**TASK BRIEF:** Copy out all lines in the data below containing the string "computer".

**AVAILABLE DATA:**
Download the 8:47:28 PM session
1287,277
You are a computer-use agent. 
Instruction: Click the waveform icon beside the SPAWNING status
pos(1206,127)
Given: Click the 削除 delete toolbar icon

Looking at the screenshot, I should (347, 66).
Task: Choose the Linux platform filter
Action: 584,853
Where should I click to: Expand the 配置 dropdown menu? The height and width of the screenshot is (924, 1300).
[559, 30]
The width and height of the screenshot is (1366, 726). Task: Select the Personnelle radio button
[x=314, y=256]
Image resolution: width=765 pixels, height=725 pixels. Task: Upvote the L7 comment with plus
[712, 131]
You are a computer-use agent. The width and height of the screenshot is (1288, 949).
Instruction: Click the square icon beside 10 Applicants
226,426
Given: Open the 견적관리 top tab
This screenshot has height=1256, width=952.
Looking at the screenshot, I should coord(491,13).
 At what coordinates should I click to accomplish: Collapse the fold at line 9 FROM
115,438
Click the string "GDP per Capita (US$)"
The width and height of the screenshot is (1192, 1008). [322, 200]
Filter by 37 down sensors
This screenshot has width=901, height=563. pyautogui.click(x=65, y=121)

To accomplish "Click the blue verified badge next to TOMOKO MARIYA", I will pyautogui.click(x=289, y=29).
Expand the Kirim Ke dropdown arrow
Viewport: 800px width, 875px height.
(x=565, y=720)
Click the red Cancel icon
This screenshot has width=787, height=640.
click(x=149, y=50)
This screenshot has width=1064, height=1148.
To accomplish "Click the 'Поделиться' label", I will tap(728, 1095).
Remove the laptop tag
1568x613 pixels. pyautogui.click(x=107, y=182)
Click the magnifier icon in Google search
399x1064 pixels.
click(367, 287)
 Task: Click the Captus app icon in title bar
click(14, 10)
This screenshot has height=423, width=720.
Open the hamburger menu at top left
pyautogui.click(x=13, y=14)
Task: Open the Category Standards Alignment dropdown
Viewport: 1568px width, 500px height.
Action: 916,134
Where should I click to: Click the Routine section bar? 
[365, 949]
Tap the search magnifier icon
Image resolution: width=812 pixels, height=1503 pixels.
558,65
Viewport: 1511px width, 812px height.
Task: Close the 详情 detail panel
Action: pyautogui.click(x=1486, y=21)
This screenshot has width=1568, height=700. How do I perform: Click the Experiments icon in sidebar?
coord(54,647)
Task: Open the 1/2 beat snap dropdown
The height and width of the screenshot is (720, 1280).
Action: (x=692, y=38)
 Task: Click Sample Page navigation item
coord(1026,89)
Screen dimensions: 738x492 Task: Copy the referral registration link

**ANSWER AREA:**
You are a computer-use agent. 
You are a computer-use agent. The width and height of the screenshot is (1288, 949).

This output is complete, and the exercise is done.